Set problem> Please lay out the data below as a numbered list, leaving out any blank lines. Begin at the very first line of the data and stop after the line that contains "point(416,61)".

Records for this exercise>

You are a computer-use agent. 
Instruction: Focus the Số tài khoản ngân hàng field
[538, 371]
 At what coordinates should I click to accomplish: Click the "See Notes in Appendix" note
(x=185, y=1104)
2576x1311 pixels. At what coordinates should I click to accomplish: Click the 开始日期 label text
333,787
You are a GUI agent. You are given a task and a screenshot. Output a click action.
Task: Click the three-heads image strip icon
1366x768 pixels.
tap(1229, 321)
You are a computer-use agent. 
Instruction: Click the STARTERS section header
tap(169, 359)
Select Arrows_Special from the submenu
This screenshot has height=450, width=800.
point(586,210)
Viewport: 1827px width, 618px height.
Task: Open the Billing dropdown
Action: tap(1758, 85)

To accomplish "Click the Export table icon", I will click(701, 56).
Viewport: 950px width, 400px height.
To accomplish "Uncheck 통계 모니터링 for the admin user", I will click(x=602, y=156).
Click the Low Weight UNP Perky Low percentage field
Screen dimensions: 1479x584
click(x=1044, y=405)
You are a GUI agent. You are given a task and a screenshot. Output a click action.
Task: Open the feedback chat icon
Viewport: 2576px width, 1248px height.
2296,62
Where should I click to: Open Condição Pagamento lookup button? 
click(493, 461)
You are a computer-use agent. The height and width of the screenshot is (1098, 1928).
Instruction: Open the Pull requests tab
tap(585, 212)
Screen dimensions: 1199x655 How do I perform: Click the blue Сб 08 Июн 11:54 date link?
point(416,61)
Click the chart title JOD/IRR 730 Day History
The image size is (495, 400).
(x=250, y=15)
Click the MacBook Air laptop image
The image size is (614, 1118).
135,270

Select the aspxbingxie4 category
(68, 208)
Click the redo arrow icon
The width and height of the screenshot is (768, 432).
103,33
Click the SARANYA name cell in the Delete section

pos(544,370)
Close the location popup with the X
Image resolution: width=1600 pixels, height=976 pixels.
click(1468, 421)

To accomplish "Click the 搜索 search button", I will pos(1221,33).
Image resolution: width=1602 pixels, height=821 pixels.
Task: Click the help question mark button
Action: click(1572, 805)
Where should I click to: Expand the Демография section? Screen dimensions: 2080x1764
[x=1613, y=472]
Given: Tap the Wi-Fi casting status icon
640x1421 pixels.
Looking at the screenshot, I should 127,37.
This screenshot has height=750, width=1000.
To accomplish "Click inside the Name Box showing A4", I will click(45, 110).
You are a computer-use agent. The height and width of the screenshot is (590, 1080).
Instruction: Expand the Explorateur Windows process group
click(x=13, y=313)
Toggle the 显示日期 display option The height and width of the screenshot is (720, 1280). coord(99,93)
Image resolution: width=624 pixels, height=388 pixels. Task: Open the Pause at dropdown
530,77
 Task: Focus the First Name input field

Exercise result>
1. You are a computer-use agent. 
2. Instruction: Focus the Số tài khoản ngân hàng field
3. [538, 371]
4.  At what coordinates should I click to accomplish: Click the "See Notes in Appendix" note
5. (x=185, y=1104)
6. 2576x1311 pixels. At what coordinates should I click to accomplish: Click the 开始日期 label text
7. 333,787
8. You are a GUI agent. You are given a task and a screenshot. Output a click action.
9. Task: Click the three-heads image strip icon
10. 1366x768 pixels.
11. tap(1229, 321)
12. You are a computer-use agent. 
13. Instruction: Click the STARTERS section header
14. tap(169, 359)
15. Select Arrows_Special from the submenu
16. This screenshot has height=450, width=800.
17. point(586,210)
18. Viewport: 1827px width, 618px height.
19. Task: Open the Billing dropdown
20. Action: tap(1758, 85)
21. To accomplish "Click the Export table icon", I will click(701, 56).
22. Viewport: 950px width, 400px height.
23. To accomplish "Uncheck 통계 모니터링 for the admin user", I will click(x=602, y=156).
24. Click the Low Weight UNP Perky Low percentage field
25. Screen dimensions: 1479x584
26. click(x=1044, y=405)
27. You are a GUI agent. You are given a task and a screenshot. Output a click action.
28. Task: Open the feedback chat icon
29. Viewport: 2576px width, 1248px height.
30. 2296,62
31. Where should I click to: Open Condição Pagamento lookup button? 
32. click(493, 461)
33. You are a computer-use agent. The height and width of the screenshot is (1098, 1928).
34. Instruction: Open the Pull requests tab
35. tap(585, 212)
36. Screen dimensions: 1199x655 How do I perform: Click the blue Сб 08 Июн 11:54 date link?
37. point(416,61)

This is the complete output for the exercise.